Having Second Thoughts

David Brunnen - Editor, Groupe Intellex
Predict
Published in
4 min readNov 5, 2020

A puzzled pilgrim’s progress

It’s not that I haven’t thought about it. Quite the opposite in fact; but that’s the thing about puzzles — they churn around in your mind like some demented washing machine stuck forever on the rinse/spin cycle.

Red Tape

So now I must, in part, thank Covid-19 for breaking the cycle, for ending endless iterations, for reaching out to some sort of conclusion. Not, of course, that these second thoughts arrived by any direct route. The journey was littered with diversions, umpteen replacement services and several changes of driver — but those details matter little. Arrival matters — even if the destination turns out to be a stopover on an even longer pilgrimage.

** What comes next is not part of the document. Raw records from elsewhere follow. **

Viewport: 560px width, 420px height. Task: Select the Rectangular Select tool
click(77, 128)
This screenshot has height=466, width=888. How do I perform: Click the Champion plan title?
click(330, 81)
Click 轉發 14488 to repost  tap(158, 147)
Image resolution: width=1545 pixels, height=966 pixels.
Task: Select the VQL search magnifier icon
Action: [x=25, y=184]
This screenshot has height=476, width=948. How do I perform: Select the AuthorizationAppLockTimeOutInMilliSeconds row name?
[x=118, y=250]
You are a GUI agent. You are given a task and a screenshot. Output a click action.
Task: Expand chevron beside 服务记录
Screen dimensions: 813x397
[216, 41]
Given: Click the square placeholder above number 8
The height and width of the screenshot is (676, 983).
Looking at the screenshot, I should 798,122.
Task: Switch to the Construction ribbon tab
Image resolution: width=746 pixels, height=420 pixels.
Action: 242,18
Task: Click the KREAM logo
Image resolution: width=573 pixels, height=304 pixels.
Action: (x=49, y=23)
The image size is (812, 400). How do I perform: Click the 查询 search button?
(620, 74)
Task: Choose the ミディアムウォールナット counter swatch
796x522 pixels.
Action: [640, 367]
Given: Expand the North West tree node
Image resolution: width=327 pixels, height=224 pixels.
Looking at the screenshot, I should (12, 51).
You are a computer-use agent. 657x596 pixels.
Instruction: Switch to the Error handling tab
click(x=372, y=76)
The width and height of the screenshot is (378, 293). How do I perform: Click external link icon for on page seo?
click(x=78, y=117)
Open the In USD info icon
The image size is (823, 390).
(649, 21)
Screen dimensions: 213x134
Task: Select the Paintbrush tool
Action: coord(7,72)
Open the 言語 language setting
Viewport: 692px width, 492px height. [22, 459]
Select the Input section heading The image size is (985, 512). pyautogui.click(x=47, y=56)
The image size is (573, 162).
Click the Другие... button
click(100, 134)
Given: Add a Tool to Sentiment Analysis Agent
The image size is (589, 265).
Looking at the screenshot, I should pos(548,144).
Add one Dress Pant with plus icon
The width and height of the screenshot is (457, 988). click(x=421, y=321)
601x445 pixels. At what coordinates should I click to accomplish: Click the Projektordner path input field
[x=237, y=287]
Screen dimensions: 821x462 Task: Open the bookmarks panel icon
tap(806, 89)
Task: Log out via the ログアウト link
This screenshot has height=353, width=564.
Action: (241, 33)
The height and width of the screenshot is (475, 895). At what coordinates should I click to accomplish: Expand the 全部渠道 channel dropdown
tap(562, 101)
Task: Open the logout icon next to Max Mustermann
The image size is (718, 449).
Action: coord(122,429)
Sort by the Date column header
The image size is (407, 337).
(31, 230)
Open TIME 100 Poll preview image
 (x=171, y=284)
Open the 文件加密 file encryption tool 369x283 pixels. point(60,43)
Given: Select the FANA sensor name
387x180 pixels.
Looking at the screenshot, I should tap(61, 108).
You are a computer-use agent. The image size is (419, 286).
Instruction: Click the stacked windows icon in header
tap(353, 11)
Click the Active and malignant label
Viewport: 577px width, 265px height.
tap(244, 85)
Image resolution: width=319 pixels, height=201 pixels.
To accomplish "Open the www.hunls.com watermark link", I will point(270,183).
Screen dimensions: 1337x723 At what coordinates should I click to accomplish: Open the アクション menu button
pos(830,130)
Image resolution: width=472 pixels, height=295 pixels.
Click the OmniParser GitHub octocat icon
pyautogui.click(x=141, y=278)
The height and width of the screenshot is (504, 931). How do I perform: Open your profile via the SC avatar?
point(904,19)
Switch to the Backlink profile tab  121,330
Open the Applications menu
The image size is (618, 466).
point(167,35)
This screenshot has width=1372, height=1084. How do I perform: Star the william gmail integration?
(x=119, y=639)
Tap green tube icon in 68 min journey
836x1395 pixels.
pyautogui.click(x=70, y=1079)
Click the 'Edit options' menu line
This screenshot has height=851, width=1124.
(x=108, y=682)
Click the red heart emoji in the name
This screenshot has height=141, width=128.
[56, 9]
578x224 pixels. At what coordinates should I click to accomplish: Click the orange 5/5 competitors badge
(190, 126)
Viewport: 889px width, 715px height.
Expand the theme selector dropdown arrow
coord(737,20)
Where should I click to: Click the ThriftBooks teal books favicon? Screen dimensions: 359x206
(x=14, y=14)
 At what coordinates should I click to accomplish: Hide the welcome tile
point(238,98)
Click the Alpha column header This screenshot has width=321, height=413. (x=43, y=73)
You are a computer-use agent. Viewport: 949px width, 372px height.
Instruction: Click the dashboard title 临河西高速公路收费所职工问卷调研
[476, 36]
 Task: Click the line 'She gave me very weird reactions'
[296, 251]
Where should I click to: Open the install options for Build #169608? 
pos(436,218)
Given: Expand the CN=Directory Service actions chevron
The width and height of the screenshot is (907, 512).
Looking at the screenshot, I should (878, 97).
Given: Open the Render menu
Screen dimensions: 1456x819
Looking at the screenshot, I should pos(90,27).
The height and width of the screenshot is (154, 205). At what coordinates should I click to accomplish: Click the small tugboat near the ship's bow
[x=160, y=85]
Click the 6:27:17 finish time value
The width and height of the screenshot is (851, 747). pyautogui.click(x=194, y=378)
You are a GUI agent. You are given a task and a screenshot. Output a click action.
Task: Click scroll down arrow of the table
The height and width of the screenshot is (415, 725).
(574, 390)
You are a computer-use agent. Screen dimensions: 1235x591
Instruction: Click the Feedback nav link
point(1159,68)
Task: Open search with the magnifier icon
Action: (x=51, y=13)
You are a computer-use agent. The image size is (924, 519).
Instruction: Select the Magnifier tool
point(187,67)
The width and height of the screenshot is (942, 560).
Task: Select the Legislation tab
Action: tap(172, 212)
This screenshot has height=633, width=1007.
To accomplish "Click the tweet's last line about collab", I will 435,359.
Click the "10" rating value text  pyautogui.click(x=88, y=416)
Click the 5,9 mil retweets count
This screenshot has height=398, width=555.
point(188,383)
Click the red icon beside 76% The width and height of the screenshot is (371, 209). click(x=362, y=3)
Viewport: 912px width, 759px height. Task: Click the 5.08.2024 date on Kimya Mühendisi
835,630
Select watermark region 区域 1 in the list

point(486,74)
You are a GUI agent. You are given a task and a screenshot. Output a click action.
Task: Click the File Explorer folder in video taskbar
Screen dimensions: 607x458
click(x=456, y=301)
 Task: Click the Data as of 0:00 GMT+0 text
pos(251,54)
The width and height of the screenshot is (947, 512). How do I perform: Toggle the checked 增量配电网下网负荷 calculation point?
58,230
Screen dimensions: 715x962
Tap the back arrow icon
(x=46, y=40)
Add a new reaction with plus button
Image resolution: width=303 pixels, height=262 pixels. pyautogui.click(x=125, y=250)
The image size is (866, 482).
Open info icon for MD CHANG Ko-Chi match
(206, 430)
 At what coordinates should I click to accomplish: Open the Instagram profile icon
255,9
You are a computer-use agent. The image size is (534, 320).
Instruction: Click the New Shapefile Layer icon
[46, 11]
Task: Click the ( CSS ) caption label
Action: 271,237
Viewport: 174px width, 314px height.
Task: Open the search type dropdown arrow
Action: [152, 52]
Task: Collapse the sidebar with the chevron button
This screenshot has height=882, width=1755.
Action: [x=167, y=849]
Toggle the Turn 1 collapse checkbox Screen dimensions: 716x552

Relaxing by the fire after a satisfying supper, encouraged perhaps with another glass of red, the temptation to relive the journey must, for once, be banished. There is too little time and, now, almost too much to share. All the clues were there. It just needed a pandemic to press this pilgrim’s perception. I’d stumbled through umpteen variants of local social and economic development, none of which ever seemed to gel — and some, like Municipal Enterprise, were even dismissed by Thatcher’s latter-day disciples as oxymoronic. But now, with all our Social Foundation systems further weakened under the intense spotlight of Covid-19, the chasm between the monetised transactional centralisers and the more-Keynesian mutualised localists is almost impossible to bridge.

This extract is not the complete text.